Input data Block Start

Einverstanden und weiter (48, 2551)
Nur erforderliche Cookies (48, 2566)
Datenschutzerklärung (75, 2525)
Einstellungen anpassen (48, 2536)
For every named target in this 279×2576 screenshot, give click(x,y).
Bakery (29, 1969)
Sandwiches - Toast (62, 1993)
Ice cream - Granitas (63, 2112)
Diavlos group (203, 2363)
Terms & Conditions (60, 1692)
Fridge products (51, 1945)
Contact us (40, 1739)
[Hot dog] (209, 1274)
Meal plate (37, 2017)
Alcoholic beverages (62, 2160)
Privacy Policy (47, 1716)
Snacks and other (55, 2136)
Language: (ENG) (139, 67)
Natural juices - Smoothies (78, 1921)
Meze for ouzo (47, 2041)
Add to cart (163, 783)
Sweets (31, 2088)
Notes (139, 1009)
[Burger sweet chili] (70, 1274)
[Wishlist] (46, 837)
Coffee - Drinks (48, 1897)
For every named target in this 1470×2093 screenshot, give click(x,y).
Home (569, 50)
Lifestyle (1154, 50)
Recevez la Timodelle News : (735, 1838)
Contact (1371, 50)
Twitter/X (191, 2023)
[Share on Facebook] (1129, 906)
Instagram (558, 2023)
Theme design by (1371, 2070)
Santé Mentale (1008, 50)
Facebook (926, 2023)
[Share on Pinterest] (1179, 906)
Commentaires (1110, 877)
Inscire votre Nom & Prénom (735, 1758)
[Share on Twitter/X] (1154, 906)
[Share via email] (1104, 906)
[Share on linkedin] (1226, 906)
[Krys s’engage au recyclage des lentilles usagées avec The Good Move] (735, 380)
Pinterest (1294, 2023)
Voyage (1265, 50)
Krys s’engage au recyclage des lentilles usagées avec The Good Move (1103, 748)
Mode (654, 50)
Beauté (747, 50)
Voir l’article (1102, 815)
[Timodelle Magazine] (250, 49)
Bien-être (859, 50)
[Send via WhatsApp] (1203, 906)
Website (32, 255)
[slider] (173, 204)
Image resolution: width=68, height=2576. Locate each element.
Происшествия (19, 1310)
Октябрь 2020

Input data Block End

Instructions for the task
From start to finish, retype the records above with complete accuracy.

Result of this exercise
Einverstanden und weiter (48, 2551)
Nur erforderliche Cookies (48, 2566)
Datenschutzerklärung (75, 2525)
Einstellungen anpassen (48, 2536)
For every named target in this 279×2576 screenshot, give click(x,y).
Bakery (29, 1969)
Sandwiches - Toast (62, 1993)
Ice cream - Granitas (63, 2112)
Diavlos group (203, 2363)
Terms & Conditions (60, 1692)
Fridge products (51, 1945)
Contact us (40, 1739)
[Hot dog] (209, 1274)
Meal plate (37, 2017)
Alcoholic beverages (62, 2160)
Privacy Policy (47, 1716)
Snacks and other (55, 2136)
Language: (ENG) (139, 67)
Natural juices - Smoothies (78, 1921)
Meze for ouzo (47, 2041)
Add to cart (163, 783)
Sweets (31, 2088)
Notes (139, 1009)
[Burger sweet chili] (70, 1274)
[Wishlist] (46, 837)
Coffee - Drinks (48, 1897)
For every named target in this 1470×2093 screenshot, give click(x,y).
Home (569, 50)
Lifestyle (1154, 50)
Recevez la Timodelle News : (735, 1838)
Contact (1371, 50)
Twitter/X (191, 2023)
[Share on Facebook] (1129, 906)
Instagram (558, 2023)
Theme design by (1371, 2070)
Santé Mentale (1008, 50)
Facebook (926, 2023)
[Share on Pinterest] (1179, 906)
Commentaires (1110, 877)
Inscire votre Nom & Prénom (735, 1758)
[Share on Twitter/X] (1154, 906)
[Share via email] (1104, 906)
[Share on linkedin] (1226, 906)
[Krys s’engage au recyclage des lentilles usagées avec The Good Move] (735, 380)
Pinterest (1294, 2023)
Voyage (1265, 50)
Krys s’engage au recyclage des lentilles usagées avec The Good Move (1103, 748)
Mode (654, 50)
Beauté (747, 50)
Voir l’article (1102, 815)
[Timodelle Magazine] (250, 49)
Bien-être (859, 50)
[Send via WhatsApp] (1203, 906)
Website (32, 255)
[slider] (173, 204)
Image resolution: width=68, height=2576. Locate each element.
Происшествия (19, 1310)
Октябрь 2020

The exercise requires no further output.